Plusieurs chancelleries occidentales ont fait état de l’arrestation de personnalités politiques, dont des ministres, mais elles n’ont pas pu être confirmées de source officielles, pas plus que celles concernant les hauts gradés.
Ni la présidence, ni les services du Premier ministre n’avaient encore communiqué en milieu d’après-midi sur la situation.

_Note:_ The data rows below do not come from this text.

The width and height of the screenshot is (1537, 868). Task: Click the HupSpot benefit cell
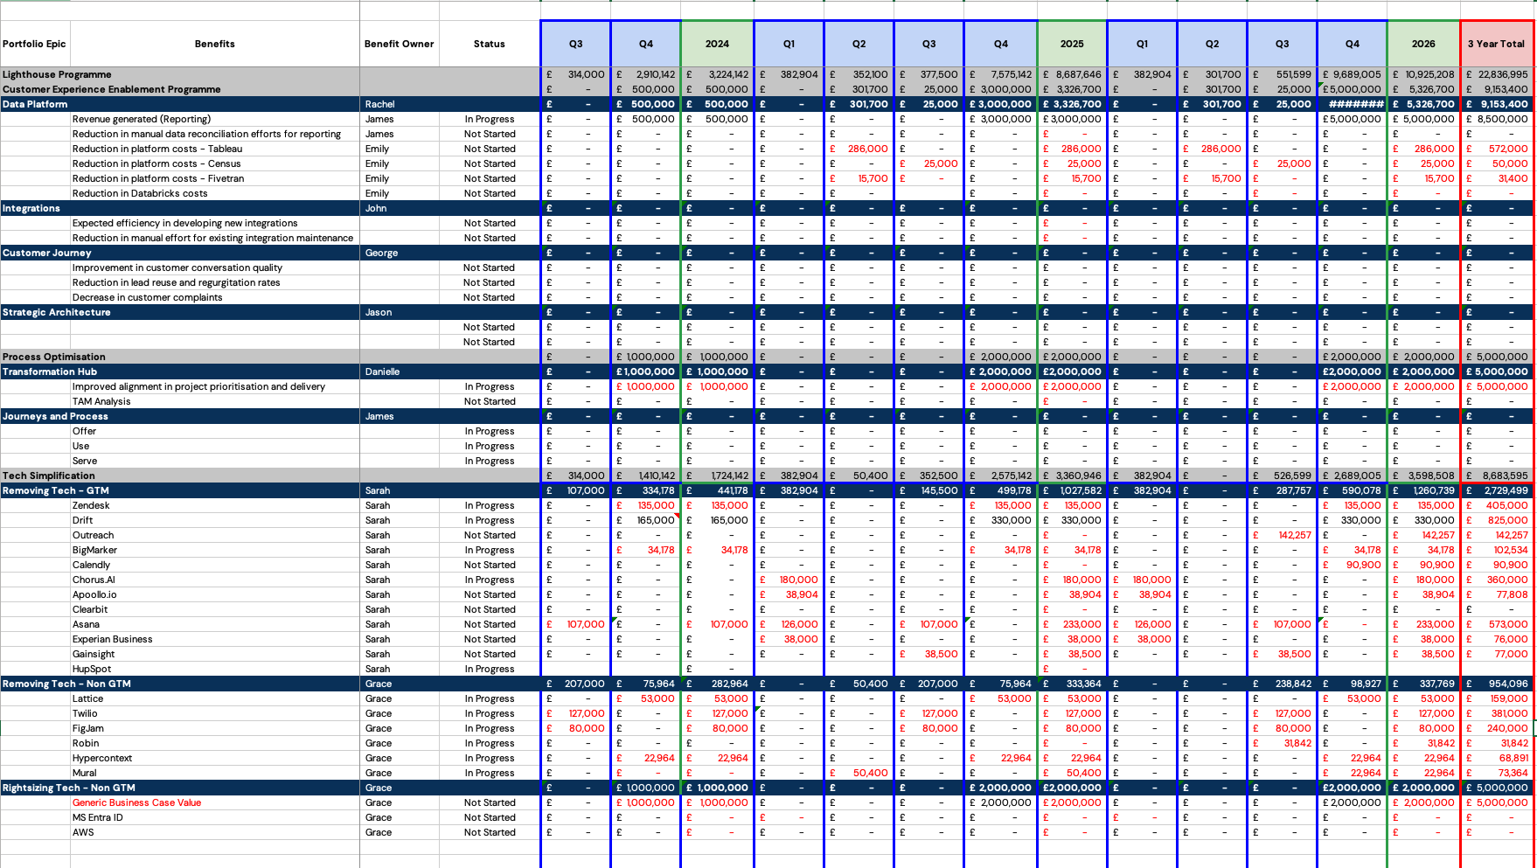tap(94, 669)
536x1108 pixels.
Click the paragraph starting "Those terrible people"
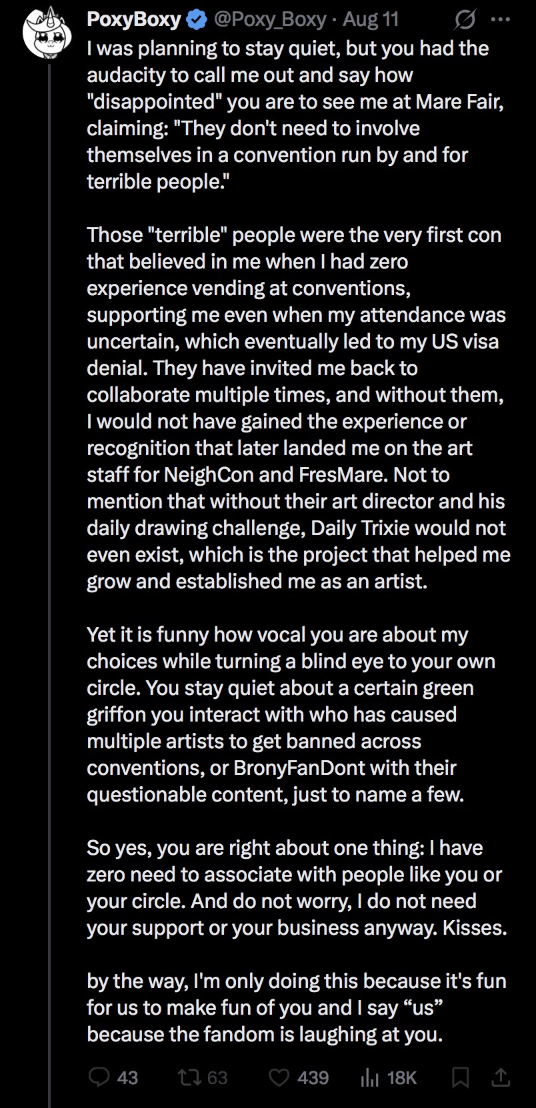[298, 408]
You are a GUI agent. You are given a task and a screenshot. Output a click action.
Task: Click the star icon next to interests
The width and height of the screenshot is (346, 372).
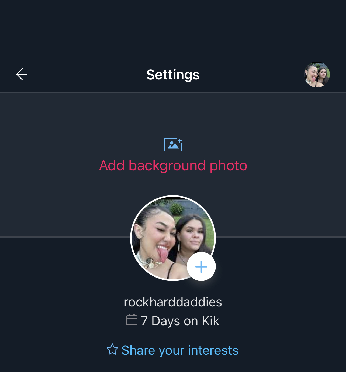click(x=112, y=349)

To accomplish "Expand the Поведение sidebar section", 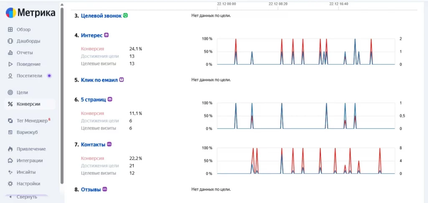I will 28,64.
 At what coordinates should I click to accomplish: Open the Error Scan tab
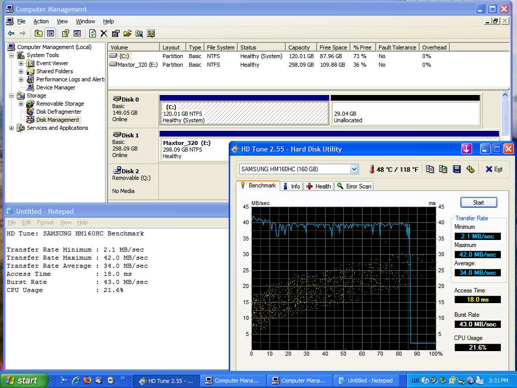click(354, 186)
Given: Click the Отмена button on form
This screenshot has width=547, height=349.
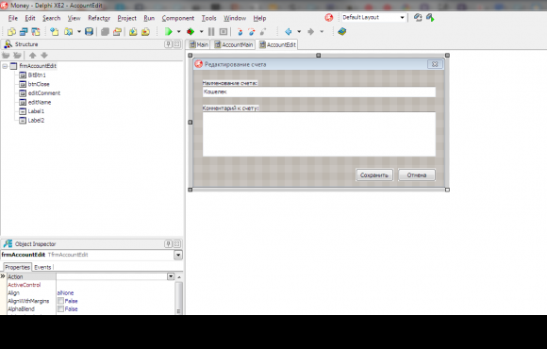Looking at the screenshot, I should click(417, 175).
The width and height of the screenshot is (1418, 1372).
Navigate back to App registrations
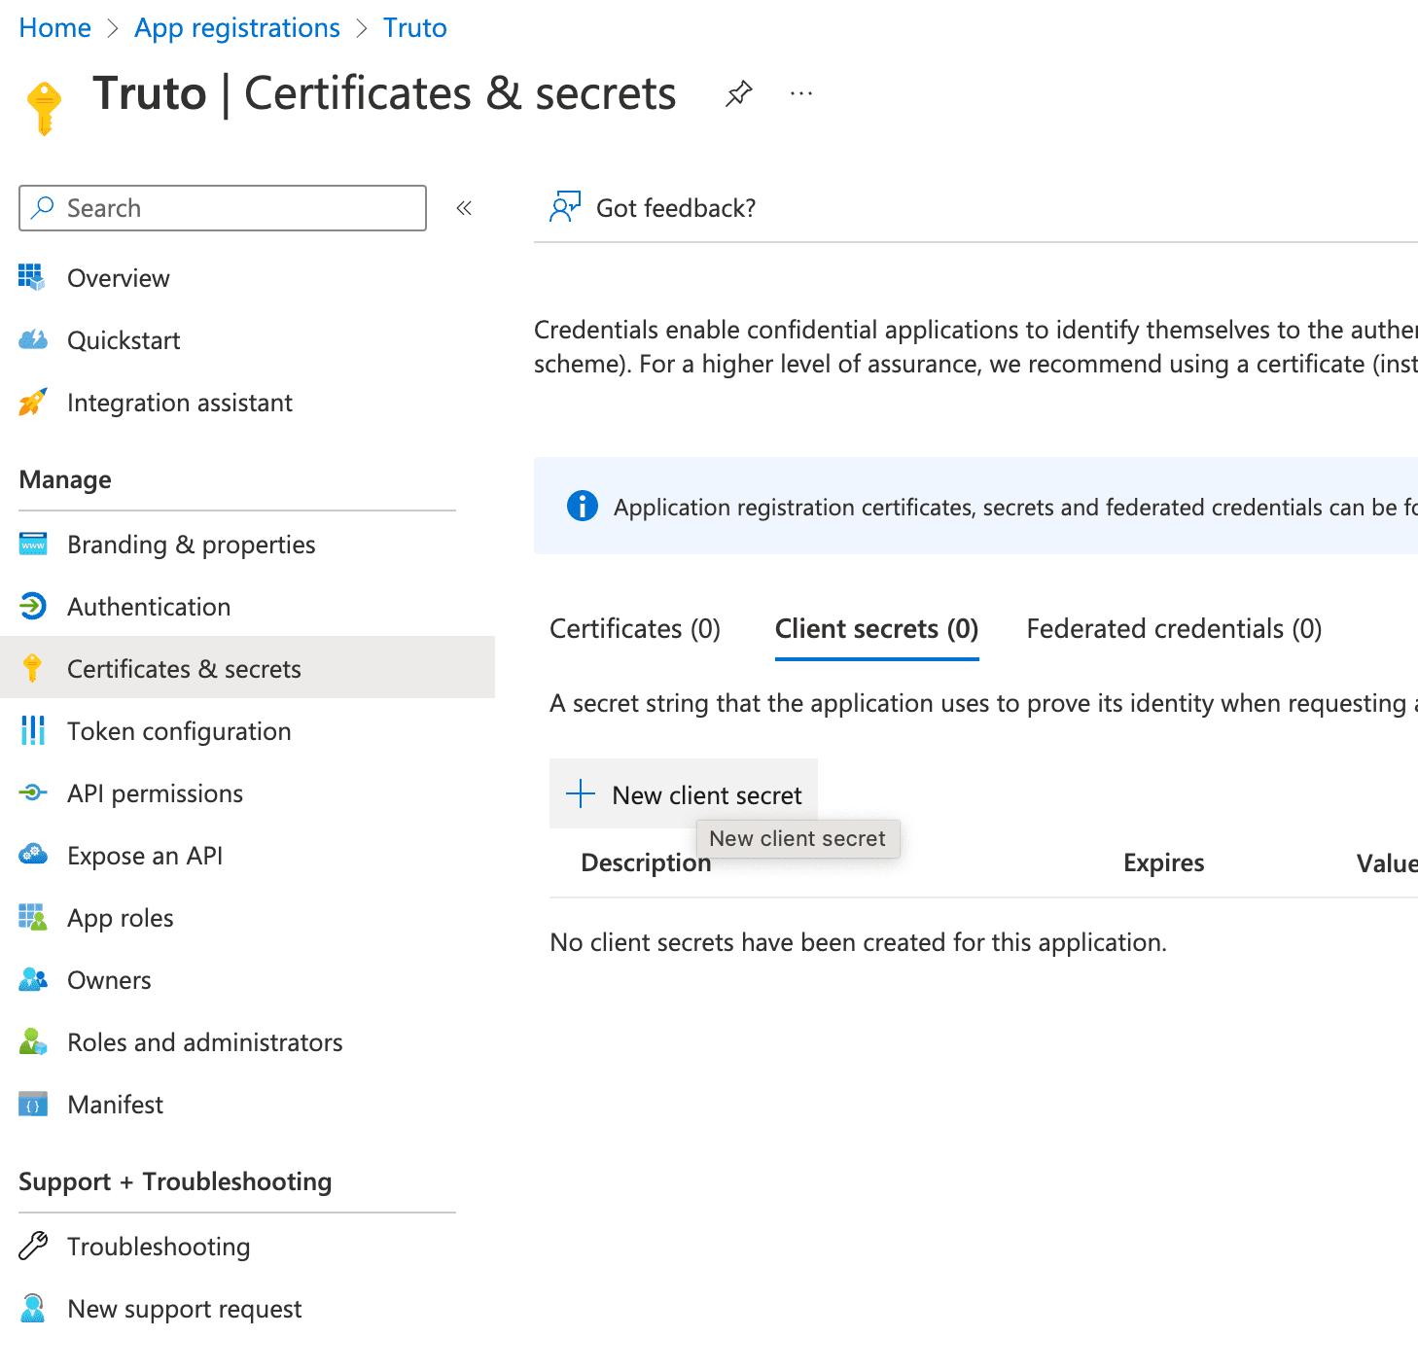pyautogui.click(x=236, y=27)
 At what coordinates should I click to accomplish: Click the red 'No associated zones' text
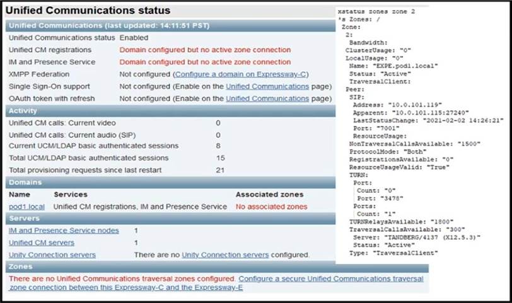(271, 207)
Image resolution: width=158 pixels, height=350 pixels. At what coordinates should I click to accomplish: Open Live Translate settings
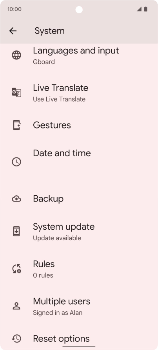(79, 92)
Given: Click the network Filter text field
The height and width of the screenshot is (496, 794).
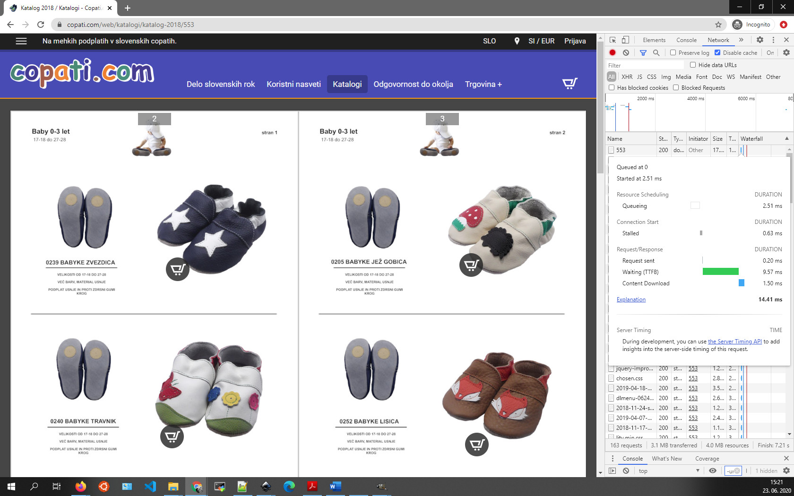Looking at the screenshot, I should [645, 65].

Celle-ci est « toujours volatile à Bamako », a twitté l’ambassade de France, en répétant ses consignes de prudence.
Le Mali est confronté à une grave crise socio-politique qui préoccupe la communauté internationale.
Après l’annonce de la prise de contrôle du camp de Kati, des manifestants se sont rassemblé sur la place de l’Indépendance de Bamako, épicentre de la contestation depuis juin, pour réclamer à nouveau le départ du président Keïta, a constaté un correspondant de l’AFP.
Des manifestants ont incendié le cabinet d’avocats du ministre de la Justice, Kassoum Tapo, selon la même source.
Troubles meurtriers
Une coalition hétéroclite d’opposants politiques, de guides religieux et de membres de la société civile multiplie les manifestations pour réclamer le départ du président Keïta, accusé de mauvaise gestion.
A cela s’ajoute une « situation sociale délétère », selon la dirigeante syndicale Sidibé Dédéou Ousmane.
Le Mouvement du 5 juin-Rassemblement des Forces patriotiques du Mali (M5-RFP), qui mène la contestation, a refusé jeudi dernier une rencontre avec le président Keïta, fixant notamment comme préalable la fin de la « répression » contre ses militants.
Le weekend du 10 juillet, une manifestation à l’appel du Mouvement du 5 juin a dégénéré en trois jours de troubles meurtriers.
C’est du camp de Kati, le 21 mars 2012, alors que les rebelles touareg avaient lancé une offensive majeure dans le nord du Mali et que les jihadistes affluaient en provenance des pays voisins, que des soldats s’étaient mutinés contre l’inaptitude du gouvernement à faire face à la situation.
Ils avaient chassé le président Amadou Toumani Touré.
Le coup d’Etat avait précipité la chute du nord du Mali aux mains de groupes islamistes armés, qui ont occupé cette région pendant neuf mois avant d’en être en partie chassés par une intervention militaire internationale lancée par la France en janvier 2013 et toujours en cours.
Sous la pression internationale, la junte avait fini par céder le pouvoir à des autorités civiles intérimaires jusqu’à l’élection en 2013 d’Ibrahim Boubacar Keïta.
Malgré les interventions étrangères, les violences jihadistes, souvent mêlées à des conflits communautaires et à du banditisme, se poursuivent et se sont même étendues depuis 2015 au centre du Mali et aux pays voisins, Burkina Faso et Niger.